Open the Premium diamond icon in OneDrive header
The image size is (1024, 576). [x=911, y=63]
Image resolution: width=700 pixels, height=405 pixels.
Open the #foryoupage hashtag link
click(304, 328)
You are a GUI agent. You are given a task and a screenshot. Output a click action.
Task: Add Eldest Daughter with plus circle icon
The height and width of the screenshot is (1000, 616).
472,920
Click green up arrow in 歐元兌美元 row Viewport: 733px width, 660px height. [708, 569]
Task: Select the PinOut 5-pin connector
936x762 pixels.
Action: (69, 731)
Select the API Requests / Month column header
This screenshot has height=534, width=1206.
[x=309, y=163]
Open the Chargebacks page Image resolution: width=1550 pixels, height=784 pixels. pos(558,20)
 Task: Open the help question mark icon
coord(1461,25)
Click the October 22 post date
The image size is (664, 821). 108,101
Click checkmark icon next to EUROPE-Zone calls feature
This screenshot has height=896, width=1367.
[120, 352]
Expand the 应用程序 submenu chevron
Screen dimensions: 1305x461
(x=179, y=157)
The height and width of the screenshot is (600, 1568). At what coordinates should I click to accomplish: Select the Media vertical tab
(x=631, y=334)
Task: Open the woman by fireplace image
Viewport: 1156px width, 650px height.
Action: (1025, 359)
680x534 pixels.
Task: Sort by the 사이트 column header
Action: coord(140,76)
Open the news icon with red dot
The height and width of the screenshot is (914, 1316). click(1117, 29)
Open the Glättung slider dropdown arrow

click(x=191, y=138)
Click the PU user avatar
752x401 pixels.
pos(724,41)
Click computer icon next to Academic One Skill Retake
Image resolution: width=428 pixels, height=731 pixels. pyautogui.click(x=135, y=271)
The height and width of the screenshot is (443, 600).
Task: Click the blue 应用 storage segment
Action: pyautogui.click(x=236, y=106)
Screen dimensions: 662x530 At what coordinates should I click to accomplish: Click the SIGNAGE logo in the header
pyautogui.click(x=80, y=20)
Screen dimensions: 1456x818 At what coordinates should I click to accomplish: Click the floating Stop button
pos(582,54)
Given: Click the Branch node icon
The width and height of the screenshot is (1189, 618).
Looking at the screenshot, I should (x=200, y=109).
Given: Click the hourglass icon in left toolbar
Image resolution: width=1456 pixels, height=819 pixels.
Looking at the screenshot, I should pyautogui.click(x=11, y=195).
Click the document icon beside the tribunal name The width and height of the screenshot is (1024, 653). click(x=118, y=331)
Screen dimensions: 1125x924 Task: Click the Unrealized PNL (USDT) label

Brief ▸ The line containing "Click green up" marks the end: copy exactly every line from the top of the data above down to it, that line included.

Output for this exercise ▸
Open the Premium diamond icon in OneDrive header
The image size is (1024, 576). [x=911, y=63]
Image resolution: width=700 pixels, height=405 pixels.
Open the #foryoupage hashtag link
click(304, 328)
You are a GUI agent. You are given a task and a screenshot. Output a click action.
Task: Add Eldest Daughter with plus circle icon
The height and width of the screenshot is (1000, 616).
472,920
Click green up arrow in 歐元兌美元 row Viewport: 733px width, 660px height. [708, 569]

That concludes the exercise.